El propio palacio era un edificio de grandes proporciones y forma suavemente oval: no tenía esquinas donde pudiese ocultarse nadie al acecho, ni tampoco cubierta de plantas decorativas en la base ni parras que treparan por sus muros rosados. Era de varias plantas, diseñado según las formas de un antiguo zigurat: una mole piramidal de plantas sucesivamente más estrechas y de forma ovalada. Tenía torres y almenas, pero sólo en el piso superior, en cuyo centro se alzaba una torre alta desde la que los centinelas tenían una excelente visión del suelo, los muros y las casas de alrededor del palacio. Era una de las fortalezas más extrañas con que se había encontrado nunca Arilyn, pero también la que mejor podía estar defendida.

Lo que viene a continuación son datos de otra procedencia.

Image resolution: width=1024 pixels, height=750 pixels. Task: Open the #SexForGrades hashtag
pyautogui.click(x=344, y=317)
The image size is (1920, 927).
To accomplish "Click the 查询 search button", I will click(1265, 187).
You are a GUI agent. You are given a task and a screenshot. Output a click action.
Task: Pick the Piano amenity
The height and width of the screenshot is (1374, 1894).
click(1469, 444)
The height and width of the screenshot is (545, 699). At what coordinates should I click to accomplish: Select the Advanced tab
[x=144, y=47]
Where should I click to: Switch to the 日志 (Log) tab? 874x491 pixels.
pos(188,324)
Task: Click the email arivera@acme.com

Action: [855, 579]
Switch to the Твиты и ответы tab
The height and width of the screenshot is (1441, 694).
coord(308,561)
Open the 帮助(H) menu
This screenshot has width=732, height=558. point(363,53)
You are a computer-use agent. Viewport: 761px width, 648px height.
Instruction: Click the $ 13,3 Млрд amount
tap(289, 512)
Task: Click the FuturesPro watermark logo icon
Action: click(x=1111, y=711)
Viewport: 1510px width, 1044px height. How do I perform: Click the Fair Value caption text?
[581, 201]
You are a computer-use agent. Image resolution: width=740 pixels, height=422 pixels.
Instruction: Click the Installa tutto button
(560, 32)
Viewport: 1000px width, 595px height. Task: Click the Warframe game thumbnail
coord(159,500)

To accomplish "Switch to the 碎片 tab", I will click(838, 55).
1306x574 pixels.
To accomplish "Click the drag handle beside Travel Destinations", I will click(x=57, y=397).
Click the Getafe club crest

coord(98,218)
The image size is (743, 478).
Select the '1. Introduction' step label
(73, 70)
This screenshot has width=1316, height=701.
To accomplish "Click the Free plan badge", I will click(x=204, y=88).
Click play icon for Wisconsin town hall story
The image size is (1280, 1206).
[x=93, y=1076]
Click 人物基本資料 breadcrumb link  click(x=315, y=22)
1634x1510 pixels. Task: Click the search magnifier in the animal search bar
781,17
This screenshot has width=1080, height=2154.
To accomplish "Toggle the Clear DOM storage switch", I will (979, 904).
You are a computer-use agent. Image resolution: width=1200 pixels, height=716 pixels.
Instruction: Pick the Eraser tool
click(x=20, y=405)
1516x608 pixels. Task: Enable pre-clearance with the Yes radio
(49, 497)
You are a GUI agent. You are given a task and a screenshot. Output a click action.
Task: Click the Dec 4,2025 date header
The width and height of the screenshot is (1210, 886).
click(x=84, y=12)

Ninguno de los trucos habituales de los asesinos podía funcionar porque Assante los conocía todos y sin duda habría tomado precauciones. Los disfraces mágicos eran inútiles porque todo aquel que cruzara un puente tenía que pasar por la niebla reluciente que negaba las ilusiones mágicas. No había acceso alguno ni por encima, ni alrededor, ni a través, lo cual hizo concluir a Arilyn que sólo le quedaba una opción: por
debajo
.

En su opinión, el palacio debía de tener al menos un túnel para escapar. Ningún asesino que hubiese llegado a la venerable edad de que disfrutaba Assante podía haber omitido una precaución tan básica. El problema era encontrar el punto donde desembocaba y luego ver el modo de utilizarlo para entrar, porque muchos túneles diseñados como vía de escape sólo se podían usar en un sentido.

La respuesta le fue llegando despacio, a pequeñas dosis. Uno de los pocos visitantes que había entrado en el palacio le habló de una fuente que olía a minerales, señal indefectible de que se alimentaba de algún manantial. Una vía de escape subacuática era poco normal, pero no imposible. ¿Dónde estaría en ese caso la fuente? En Espolón de Zazes había docenas de manantiales que recibían sus aguas de las montañas de la Espiral de las Estrellas y eran corrientes en la ciudad los baños públicos construidos sobre aguas termales cálidas y efervescentes.